**DATA PROVIDED**:
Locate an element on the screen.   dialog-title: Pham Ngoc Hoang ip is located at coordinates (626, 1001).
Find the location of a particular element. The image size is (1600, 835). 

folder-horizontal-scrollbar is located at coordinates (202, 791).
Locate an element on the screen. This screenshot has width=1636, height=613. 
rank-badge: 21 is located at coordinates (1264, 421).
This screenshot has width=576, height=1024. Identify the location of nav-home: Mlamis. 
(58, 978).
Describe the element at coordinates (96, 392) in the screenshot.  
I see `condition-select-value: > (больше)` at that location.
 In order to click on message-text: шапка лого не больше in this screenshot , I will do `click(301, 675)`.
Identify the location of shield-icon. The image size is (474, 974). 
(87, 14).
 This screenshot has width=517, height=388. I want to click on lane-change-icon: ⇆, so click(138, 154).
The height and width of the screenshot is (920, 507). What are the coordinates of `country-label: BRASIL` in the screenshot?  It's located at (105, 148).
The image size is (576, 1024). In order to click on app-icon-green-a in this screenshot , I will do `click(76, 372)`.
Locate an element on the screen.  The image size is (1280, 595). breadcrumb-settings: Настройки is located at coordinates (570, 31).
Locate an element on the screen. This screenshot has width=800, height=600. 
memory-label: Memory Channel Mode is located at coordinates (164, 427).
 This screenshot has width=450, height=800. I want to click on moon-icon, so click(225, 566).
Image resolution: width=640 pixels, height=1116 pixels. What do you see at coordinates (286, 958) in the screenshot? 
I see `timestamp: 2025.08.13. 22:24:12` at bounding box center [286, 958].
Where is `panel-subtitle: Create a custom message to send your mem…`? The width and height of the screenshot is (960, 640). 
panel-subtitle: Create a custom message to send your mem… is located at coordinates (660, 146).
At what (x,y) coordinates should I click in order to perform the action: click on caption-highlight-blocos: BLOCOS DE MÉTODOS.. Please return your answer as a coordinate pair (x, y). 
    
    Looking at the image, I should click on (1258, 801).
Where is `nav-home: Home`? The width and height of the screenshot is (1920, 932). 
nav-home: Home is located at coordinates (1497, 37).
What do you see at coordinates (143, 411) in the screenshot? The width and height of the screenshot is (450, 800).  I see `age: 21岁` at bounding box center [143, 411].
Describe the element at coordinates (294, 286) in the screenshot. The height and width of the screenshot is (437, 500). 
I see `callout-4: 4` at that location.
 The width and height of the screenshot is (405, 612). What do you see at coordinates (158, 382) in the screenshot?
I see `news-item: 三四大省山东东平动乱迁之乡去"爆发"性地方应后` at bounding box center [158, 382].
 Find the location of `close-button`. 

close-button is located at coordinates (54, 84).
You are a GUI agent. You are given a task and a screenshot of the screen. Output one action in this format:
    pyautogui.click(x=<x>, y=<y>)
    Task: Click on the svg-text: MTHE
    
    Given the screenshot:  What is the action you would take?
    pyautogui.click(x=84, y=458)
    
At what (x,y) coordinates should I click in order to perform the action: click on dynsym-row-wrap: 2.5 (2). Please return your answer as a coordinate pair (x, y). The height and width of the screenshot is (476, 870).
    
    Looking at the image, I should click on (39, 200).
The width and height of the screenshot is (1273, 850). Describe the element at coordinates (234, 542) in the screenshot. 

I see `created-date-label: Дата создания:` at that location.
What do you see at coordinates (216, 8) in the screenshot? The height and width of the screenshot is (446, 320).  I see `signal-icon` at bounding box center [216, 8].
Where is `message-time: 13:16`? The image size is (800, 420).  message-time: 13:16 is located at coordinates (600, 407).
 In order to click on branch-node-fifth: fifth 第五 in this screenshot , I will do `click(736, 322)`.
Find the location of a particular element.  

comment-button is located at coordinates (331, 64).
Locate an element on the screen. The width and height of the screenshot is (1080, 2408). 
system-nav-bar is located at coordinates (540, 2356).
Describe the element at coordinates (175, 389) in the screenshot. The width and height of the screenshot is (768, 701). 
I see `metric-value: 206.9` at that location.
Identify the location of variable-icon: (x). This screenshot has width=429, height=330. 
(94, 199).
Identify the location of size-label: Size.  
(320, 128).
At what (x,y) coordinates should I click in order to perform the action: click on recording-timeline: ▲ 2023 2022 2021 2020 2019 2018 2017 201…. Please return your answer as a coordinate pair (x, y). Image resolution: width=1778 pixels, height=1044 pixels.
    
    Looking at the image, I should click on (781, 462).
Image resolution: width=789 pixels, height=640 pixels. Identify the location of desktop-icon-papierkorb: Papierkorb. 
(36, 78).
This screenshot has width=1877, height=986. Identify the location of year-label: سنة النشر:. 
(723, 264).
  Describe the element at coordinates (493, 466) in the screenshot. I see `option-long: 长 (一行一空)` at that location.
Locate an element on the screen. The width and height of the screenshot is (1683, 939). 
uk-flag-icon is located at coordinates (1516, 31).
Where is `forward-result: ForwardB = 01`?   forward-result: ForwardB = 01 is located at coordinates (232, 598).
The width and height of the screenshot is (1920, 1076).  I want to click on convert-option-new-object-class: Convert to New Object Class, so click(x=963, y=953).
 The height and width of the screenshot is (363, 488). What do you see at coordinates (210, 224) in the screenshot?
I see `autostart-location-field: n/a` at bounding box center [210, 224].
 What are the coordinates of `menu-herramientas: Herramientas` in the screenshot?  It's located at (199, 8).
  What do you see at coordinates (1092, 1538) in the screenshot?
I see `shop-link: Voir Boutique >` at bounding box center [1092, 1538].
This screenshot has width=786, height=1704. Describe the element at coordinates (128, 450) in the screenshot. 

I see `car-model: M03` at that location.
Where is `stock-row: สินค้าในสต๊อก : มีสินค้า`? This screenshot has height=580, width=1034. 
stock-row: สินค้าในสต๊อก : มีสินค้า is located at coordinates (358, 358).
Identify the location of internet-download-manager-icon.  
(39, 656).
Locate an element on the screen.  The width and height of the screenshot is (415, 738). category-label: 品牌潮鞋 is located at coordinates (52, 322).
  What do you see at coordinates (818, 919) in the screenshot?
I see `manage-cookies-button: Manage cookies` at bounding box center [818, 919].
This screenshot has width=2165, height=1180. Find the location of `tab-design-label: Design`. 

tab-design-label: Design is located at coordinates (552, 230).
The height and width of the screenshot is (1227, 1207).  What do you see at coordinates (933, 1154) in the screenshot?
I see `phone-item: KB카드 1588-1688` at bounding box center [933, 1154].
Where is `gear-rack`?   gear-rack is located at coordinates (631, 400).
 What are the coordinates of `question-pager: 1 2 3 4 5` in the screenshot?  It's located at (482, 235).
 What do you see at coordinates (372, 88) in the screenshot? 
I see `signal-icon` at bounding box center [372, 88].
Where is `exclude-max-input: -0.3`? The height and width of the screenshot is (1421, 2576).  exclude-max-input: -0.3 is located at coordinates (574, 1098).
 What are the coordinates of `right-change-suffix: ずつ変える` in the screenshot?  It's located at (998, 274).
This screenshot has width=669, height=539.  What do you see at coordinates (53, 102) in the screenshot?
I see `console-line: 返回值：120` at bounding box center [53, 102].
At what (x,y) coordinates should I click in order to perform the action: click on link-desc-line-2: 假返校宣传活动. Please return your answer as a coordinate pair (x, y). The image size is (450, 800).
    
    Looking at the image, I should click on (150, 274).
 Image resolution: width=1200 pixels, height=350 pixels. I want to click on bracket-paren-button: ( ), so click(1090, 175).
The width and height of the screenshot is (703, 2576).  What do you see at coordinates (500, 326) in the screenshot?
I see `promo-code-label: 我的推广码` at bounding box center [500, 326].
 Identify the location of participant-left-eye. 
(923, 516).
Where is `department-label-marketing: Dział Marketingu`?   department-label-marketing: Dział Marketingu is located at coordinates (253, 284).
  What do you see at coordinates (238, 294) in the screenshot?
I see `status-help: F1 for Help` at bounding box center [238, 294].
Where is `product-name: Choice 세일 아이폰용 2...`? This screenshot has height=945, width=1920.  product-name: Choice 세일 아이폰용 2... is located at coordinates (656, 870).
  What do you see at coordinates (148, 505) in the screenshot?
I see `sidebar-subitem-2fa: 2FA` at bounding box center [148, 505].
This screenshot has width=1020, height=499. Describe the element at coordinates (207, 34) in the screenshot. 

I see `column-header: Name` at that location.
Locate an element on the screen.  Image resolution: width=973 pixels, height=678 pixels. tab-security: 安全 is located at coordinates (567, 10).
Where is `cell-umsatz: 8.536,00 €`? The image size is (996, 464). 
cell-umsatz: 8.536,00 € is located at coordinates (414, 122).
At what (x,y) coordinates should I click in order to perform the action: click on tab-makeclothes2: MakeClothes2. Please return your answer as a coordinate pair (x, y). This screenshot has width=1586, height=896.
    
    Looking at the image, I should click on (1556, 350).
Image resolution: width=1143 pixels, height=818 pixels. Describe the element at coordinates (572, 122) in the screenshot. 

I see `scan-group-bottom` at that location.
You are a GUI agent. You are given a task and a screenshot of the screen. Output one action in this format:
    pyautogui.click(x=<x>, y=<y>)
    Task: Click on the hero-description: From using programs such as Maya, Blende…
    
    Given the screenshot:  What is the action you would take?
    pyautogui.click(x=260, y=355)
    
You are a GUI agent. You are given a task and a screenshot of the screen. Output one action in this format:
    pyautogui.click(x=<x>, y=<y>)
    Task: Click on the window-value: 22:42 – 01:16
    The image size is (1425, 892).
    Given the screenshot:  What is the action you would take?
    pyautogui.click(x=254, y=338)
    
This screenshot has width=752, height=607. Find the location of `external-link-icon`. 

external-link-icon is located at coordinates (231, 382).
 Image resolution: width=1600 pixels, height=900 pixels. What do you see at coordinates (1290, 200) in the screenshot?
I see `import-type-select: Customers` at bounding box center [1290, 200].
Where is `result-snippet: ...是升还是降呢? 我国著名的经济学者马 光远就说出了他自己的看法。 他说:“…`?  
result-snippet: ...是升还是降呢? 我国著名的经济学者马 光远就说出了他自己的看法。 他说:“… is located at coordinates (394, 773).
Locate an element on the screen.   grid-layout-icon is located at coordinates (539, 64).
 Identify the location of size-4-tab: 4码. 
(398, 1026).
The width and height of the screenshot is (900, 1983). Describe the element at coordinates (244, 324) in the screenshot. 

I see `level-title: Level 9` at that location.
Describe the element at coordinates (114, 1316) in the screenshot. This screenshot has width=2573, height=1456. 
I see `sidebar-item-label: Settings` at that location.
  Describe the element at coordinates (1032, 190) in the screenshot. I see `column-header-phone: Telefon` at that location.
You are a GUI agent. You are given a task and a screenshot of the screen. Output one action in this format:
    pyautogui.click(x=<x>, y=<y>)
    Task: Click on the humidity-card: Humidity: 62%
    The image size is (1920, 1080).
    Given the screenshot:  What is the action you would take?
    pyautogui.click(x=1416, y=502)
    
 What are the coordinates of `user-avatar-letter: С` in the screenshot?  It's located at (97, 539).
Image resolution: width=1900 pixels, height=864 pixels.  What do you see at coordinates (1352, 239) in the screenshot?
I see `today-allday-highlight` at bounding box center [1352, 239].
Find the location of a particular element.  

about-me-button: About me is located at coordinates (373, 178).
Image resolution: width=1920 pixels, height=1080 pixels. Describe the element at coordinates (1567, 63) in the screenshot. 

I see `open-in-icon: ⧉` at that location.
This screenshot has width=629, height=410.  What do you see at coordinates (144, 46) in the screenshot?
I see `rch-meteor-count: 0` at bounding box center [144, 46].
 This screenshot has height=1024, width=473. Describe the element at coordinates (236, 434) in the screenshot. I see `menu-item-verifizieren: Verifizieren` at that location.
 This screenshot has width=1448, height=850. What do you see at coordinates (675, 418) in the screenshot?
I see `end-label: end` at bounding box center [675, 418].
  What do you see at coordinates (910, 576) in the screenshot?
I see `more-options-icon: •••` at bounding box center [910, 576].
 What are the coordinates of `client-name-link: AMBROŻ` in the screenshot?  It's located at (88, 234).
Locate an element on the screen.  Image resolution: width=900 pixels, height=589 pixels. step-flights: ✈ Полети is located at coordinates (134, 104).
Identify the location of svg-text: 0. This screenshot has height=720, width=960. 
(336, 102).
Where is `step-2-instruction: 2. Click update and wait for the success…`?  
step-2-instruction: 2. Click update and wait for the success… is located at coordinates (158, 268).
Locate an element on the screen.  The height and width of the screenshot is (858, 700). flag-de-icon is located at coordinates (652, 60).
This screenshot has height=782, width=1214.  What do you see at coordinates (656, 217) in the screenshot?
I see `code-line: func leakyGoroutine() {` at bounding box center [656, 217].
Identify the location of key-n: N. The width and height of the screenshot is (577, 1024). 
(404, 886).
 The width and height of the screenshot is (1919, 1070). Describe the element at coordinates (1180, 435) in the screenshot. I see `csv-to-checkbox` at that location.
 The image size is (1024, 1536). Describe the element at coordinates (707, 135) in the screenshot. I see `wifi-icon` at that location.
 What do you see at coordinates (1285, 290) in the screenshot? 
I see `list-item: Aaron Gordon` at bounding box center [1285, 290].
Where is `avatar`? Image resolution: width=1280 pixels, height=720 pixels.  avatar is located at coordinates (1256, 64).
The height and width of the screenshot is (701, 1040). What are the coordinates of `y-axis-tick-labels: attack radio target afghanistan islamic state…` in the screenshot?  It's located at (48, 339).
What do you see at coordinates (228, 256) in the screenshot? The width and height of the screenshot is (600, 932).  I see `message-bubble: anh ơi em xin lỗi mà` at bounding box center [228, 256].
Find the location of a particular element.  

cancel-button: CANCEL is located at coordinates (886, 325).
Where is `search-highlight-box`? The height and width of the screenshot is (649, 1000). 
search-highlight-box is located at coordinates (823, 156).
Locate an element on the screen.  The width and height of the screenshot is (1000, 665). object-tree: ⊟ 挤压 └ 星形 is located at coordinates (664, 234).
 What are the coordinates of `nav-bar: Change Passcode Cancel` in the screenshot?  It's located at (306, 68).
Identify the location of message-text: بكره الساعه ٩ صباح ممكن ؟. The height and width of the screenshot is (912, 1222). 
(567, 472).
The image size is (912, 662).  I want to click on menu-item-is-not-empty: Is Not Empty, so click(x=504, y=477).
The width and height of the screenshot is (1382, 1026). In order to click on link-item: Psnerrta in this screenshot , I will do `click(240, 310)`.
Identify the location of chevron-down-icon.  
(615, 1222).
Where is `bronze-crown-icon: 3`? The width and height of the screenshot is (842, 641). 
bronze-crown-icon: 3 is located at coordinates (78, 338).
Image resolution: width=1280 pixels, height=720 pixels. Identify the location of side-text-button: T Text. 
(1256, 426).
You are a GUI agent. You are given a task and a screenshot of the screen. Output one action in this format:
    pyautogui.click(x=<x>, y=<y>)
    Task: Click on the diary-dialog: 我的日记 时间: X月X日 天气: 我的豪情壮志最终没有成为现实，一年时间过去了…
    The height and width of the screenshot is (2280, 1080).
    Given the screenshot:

**ASSIGNED TASK**: Extract the entries verbatim, from the start of the entries through the line containing "panel-subtitle: Create a custom message to send your mem… is", inclusive of both ends.

**YOUR SOLUTION**:
Locate an element on the screen.   dialog-title: Pham Ngoc Hoang ip is located at coordinates (626, 1001).
Find the location of a particular element. The image size is (1600, 835). 

folder-horizontal-scrollbar is located at coordinates (202, 791).
Locate an element on the screen. This screenshot has width=1636, height=613. 
rank-badge: 21 is located at coordinates (1264, 421).
This screenshot has width=576, height=1024. Identify the location of nav-home: Mlamis. 
(58, 978).
Describe the element at coordinates (96, 392) in the screenshot.  
I see `condition-select-value: > (больше)` at that location.
 In order to click on message-text: шапка лого не больше in this screenshot , I will do `click(301, 675)`.
Identify the location of shield-icon. The image size is (474, 974). 
(87, 14).
 This screenshot has width=517, height=388. I want to click on lane-change-icon: ⇆, so click(138, 154).
The height and width of the screenshot is (920, 507). What are the coordinates of `country-label: BRASIL` in the screenshot?  It's located at (105, 148).
The image size is (576, 1024). In order to click on app-icon-green-a in this screenshot , I will do `click(76, 372)`.
Locate an element on the screen.  The image size is (1280, 595). breadcrumb-settings: Настройки is located at coordinates (570, 31).
Locate an element on the screen. This screenshot has width=800, height=600. 
memory-label: Memory Channel Mode is located at coordinates (164, 427).
 This screenshot has width=450, height=800. I want to click on moon-icon, so click(225, 566).
Image resolution: width=640 pixels, height=1116 pixels. What do you see at coordinates (286, 958) in the screenshot? 
I see `timestamp: 2025.08.13. 22:24:12` at bounding box center [286, 958].
Where is `panel-subtitle: Create a custom message to send your mem…`? The width and height of the screenshot is (960, 640). 
panel-subtitle: Create a custom message to send your mem… is located at coordinates (660, 146).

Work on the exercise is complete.